-- Task to carry out --
From the entries below, copy each line that contains the string "what", with case counting toward a match.
● ● ● ● ● ● ●
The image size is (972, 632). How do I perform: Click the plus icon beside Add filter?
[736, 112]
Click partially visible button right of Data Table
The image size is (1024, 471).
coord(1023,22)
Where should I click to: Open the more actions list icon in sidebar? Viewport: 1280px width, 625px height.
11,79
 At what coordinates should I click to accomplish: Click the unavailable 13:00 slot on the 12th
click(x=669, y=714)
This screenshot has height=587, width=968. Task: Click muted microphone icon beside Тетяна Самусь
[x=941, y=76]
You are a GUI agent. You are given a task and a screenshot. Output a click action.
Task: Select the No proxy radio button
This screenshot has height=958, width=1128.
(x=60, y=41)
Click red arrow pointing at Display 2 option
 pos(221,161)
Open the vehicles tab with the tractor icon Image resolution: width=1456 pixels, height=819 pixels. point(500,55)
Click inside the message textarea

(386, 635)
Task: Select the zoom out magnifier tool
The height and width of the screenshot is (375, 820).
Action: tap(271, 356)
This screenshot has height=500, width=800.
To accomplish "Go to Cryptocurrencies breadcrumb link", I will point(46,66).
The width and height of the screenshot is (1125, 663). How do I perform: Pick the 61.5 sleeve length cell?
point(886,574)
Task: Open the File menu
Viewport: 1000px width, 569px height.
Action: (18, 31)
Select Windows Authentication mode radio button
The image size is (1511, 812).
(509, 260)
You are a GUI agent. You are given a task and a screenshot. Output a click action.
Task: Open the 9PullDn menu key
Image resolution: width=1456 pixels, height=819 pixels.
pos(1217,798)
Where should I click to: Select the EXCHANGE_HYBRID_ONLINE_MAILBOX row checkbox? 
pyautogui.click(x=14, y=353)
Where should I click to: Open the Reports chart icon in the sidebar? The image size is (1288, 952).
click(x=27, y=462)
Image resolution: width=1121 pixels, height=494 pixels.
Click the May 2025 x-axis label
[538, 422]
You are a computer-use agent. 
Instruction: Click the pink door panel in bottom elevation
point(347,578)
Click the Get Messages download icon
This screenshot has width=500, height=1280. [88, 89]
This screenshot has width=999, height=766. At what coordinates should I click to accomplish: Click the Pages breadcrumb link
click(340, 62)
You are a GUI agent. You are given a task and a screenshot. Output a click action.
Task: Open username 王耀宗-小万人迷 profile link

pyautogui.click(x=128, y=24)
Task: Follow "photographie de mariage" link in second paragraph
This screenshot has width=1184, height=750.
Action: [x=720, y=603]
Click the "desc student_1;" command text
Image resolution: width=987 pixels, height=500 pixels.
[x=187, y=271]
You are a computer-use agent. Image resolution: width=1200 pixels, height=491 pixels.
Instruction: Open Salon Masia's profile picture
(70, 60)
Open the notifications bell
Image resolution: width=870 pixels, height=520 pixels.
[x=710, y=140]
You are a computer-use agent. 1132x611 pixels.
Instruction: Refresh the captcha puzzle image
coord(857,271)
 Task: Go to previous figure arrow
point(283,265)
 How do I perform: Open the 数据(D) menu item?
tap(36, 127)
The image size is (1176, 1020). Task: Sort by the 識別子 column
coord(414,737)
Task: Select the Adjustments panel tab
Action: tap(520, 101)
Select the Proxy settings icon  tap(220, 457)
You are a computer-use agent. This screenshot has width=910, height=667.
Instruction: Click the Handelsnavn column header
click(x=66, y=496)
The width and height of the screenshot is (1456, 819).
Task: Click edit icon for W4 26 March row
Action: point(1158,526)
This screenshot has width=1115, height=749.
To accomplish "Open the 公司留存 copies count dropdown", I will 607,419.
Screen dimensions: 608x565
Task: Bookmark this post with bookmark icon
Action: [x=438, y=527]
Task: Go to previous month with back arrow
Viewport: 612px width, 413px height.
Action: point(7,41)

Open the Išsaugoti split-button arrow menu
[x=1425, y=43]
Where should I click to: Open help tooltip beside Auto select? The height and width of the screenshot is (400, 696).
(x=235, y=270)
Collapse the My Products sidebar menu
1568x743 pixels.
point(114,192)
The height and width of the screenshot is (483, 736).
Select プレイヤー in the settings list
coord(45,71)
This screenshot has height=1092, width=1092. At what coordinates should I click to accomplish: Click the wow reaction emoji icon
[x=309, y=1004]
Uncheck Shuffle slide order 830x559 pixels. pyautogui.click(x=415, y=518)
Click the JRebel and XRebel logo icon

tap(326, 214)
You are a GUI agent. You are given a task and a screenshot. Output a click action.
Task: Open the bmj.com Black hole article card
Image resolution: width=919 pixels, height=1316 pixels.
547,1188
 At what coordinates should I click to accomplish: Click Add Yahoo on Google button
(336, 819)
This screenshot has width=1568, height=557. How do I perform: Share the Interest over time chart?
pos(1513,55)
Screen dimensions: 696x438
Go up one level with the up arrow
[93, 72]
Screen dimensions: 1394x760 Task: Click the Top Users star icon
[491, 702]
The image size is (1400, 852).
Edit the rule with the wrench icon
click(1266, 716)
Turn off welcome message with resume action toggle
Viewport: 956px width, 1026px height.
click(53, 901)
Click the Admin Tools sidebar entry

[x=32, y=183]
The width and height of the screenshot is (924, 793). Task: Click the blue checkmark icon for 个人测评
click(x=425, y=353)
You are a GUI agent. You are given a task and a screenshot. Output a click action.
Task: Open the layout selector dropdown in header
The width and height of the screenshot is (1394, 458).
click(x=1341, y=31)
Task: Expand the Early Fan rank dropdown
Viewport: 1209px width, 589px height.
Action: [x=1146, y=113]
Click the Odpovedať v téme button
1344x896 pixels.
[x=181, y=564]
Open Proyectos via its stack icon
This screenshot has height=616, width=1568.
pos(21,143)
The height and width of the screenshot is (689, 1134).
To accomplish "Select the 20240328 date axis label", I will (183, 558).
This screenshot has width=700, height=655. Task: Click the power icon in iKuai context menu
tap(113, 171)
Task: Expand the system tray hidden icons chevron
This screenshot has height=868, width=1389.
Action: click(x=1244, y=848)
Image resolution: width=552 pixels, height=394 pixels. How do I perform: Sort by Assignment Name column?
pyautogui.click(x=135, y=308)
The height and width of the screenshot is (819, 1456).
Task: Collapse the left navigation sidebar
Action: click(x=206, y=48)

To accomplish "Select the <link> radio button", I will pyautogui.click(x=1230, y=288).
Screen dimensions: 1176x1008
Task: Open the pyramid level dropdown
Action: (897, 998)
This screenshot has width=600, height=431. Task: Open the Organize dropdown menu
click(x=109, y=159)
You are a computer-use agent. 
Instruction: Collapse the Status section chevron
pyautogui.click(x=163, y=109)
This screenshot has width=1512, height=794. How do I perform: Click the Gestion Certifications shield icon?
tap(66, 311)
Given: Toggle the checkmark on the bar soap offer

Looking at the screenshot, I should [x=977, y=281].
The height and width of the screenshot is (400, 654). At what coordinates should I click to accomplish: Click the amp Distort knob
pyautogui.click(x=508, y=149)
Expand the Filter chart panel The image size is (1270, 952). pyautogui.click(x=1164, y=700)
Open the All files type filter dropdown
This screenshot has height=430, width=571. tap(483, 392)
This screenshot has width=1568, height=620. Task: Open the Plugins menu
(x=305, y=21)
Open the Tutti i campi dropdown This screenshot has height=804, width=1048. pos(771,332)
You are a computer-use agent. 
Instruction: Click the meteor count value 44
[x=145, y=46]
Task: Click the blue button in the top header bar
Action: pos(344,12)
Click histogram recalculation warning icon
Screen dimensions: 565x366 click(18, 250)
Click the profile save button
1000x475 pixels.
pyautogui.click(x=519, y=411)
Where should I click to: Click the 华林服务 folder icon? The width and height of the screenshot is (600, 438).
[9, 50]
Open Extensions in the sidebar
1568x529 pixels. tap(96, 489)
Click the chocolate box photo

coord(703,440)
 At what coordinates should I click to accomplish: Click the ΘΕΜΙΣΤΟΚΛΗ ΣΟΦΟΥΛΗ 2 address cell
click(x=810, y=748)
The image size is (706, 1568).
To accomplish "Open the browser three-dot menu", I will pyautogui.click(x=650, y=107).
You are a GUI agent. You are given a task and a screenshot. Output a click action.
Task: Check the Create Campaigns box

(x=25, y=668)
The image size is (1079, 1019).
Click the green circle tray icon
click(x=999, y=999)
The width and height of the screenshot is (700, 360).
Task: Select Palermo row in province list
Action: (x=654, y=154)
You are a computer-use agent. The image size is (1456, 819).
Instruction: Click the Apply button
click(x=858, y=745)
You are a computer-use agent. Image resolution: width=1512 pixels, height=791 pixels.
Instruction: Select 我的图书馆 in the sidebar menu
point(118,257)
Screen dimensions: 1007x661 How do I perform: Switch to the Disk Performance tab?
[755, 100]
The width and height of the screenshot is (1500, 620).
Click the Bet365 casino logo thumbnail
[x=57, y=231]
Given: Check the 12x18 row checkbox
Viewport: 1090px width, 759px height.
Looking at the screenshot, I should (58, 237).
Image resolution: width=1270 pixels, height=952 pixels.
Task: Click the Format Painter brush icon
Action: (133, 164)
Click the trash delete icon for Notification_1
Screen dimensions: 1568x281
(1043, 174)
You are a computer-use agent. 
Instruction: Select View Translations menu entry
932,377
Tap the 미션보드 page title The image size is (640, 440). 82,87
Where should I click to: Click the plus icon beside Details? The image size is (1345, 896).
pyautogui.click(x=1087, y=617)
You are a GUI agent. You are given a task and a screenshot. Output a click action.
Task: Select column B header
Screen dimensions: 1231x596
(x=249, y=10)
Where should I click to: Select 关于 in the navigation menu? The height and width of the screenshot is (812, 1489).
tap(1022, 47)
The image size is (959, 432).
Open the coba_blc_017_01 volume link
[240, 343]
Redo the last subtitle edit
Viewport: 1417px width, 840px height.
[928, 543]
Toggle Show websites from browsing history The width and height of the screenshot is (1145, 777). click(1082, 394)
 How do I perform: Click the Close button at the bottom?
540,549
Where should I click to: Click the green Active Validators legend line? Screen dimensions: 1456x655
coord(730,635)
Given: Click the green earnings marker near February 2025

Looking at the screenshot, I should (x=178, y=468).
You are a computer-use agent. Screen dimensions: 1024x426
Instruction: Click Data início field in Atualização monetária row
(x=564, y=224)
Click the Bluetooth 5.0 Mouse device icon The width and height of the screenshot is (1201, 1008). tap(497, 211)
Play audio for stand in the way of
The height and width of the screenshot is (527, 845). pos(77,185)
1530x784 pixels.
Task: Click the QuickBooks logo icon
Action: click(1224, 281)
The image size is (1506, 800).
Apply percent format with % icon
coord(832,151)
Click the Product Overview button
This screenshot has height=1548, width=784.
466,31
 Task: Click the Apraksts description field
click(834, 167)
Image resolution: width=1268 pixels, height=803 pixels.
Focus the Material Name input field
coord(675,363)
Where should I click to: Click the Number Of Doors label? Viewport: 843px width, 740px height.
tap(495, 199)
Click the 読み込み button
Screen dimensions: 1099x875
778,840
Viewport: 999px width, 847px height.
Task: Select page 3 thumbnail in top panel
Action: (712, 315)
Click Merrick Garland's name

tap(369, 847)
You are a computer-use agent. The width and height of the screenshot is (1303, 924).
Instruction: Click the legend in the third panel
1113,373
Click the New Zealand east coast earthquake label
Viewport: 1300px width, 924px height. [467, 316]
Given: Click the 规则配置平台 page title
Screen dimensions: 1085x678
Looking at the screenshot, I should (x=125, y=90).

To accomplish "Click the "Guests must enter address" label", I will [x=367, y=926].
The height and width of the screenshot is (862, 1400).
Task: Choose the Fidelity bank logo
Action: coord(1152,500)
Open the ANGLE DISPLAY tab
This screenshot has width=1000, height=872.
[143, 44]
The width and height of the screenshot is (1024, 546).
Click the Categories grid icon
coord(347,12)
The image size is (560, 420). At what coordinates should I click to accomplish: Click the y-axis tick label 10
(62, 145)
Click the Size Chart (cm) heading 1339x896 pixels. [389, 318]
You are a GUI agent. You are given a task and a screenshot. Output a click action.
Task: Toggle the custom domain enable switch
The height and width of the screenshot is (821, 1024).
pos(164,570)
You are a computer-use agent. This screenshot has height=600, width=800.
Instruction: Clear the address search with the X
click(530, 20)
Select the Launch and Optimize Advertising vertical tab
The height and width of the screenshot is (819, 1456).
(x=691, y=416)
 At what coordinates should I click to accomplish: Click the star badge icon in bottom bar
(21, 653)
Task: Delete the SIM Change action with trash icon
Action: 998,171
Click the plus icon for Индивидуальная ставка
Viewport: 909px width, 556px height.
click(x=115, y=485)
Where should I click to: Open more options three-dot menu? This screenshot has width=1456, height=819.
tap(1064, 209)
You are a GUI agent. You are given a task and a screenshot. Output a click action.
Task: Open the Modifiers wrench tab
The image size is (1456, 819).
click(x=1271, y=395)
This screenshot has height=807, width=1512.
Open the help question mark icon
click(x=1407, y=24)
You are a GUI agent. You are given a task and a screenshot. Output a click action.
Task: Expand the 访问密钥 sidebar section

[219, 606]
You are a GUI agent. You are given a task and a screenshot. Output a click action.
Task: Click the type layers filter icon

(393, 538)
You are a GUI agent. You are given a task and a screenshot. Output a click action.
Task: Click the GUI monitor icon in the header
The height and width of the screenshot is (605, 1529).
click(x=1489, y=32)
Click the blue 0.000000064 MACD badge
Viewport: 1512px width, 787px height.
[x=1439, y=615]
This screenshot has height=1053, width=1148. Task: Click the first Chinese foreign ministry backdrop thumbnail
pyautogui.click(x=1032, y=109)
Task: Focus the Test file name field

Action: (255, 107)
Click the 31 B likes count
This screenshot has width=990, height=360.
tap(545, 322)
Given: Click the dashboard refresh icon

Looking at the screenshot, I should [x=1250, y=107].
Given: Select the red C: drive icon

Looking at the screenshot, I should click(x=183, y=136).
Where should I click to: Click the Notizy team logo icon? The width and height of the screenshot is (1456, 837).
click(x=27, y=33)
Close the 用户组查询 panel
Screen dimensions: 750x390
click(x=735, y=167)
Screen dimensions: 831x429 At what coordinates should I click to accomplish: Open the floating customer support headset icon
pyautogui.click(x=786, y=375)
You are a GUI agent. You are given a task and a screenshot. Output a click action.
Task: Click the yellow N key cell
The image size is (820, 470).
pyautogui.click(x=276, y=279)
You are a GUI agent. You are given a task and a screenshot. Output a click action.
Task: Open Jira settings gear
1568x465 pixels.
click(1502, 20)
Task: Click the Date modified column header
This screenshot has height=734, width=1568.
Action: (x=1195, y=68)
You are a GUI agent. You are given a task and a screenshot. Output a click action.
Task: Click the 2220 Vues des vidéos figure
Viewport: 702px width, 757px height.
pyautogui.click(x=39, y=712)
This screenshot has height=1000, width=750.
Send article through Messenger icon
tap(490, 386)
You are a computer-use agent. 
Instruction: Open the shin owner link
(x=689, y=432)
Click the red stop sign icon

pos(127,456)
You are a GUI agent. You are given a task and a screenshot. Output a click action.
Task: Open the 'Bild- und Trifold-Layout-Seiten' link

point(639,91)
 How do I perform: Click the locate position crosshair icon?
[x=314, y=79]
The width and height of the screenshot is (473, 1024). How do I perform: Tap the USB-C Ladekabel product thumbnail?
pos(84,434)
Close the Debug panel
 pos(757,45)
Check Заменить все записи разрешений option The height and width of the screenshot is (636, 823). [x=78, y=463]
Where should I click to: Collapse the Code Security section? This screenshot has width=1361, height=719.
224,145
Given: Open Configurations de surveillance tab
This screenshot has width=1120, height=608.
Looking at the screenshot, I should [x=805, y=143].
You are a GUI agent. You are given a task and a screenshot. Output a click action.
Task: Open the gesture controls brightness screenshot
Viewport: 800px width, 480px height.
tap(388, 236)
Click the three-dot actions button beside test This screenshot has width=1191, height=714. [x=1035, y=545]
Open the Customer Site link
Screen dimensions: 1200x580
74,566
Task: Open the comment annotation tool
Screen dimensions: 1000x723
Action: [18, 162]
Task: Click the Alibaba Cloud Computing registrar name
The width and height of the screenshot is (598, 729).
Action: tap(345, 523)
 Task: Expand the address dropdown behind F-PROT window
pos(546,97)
● ● ● ● ● ● ●
-- Answer to the exercise --
 At what coordinates should I click to accomplish: Click the unavailable 13:00 slot on the 12th
This screenshot has width=999, height=766. At what coordinates should I click to accomplish: Click the Pages breadcrumb link
This screenshot has height=1092, width=1092. At what coordinates should I click to accomplish: Click the wow reaction emoji icon
 At what coordinates should I click to accomplish: Click Add Yahoo on Google button
The height and width of the screenshot is (400, 654). At what coordinates should I click to accomplish: Click the amp Distort knob
 At what coordinates should I click to accomplish: Click the ΘΕΜΙΣΤΟΚΛΗ ΣΟΦΟΥΛΗ 2 address cell
The image size is (560, 420). At what coordinates should I click to accomplish: Click the y-axis tick label 10
 At what coordinates should I click to accomplish: Click the star badge icon in bottom bar
Screen dimensions: 831x429 At what coordinates should I click to accomplish: Open the floating customer support headset icon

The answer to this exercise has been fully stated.